One recent study by local elections experts Colin Rallings and Michael Thrasher showed that Labour could lose upto 200 of the 1,200 English council seats it is defending this year.

Allies of Jeremy Corbyn counter that the last time this May's council seats were last contested, in 2012, the party had a very good year of gains under Ed Miliband. That performance, with 800 gains for Labour, makes it difficult to expect any comparative advances in 2016, the argument goes.

Yet a look at the historic pattern of local elections shows that no Opposition has failed to make gains in council seats since Mr Foot's 1982 performance. Even during the Tories' darkest days under William Hague, straight after a Labour landslide, his party had a net increase in councillors. You have to go right back to 1973 for the last time the failure occurred.

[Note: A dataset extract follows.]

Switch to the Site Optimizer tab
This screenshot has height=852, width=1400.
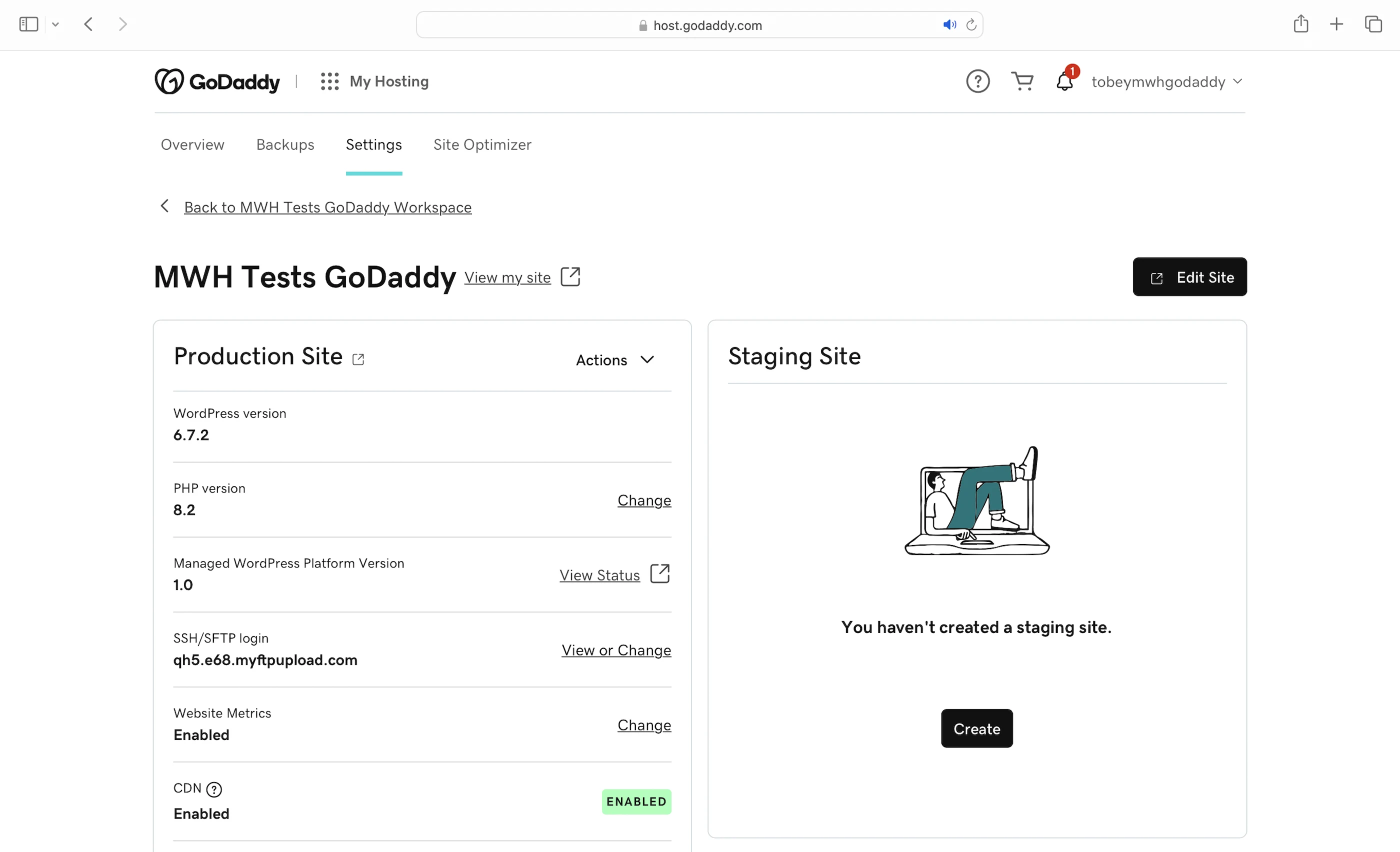(x=482, y=145)
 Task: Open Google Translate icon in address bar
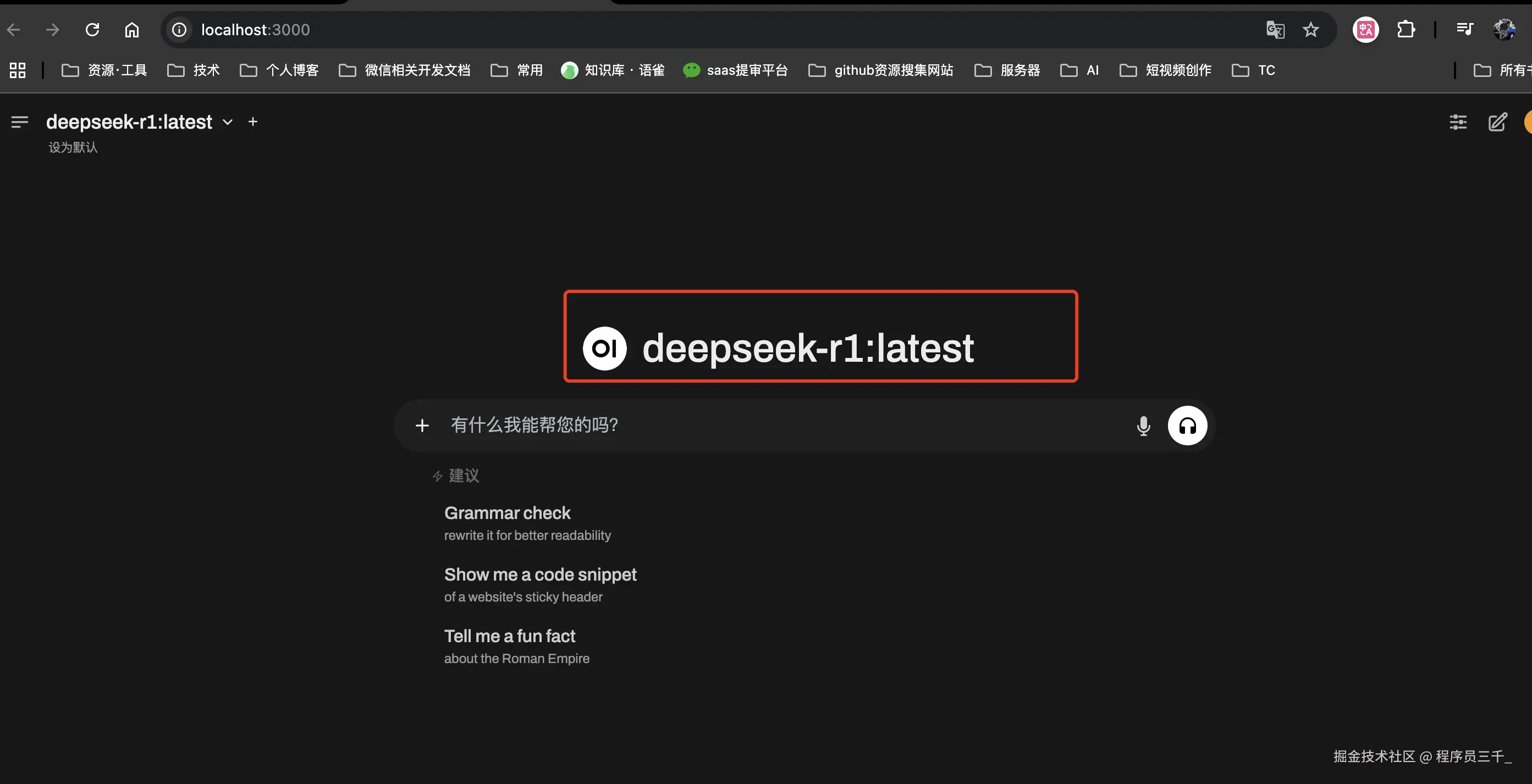1275,30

Robert Hayward, the political analyst who last January was among the few to point out that national opinion polls were underestimating the Tory vote significantly, is blunt. "In every local election since 1973 - apart from in general election years and in 1982 - Oppositions are expected to gain seats. It would be a bad result for Labour if they do not gain seats in 2016," he says. Hayward is now a Tory peer, but his analysis is respected by many pollsters.

On what will be a difficult night indeed, the May elections could also see Labour lose its majority control of the Welsh Assembly and all its constituency seats in the Scottish Parliament with an even lower vote share than in the 2015 general election.

Supporters of Corbyn are hoping to gain some better news with Sadiq Khan beating Zac Goldsmith in the London Mayoral election, not least as the party once again outperformed the Tories at the 2015 general election in the capital by 300,000 votes. The white working class vote, which turned out for Boris Johnson in key areas like Croydon, Barnet and Harrow, is not expected to turn out for Goldsmith.

But in the spin wars, even this may not work in Corbyn's favour. The English local election results will be due in the early hours of Friday, with Scotland and Wales to follow by 6am and 10am. The London result will be last, with a verdict likely late on Friday night. By then, the Falklands comparison may be the only story in town.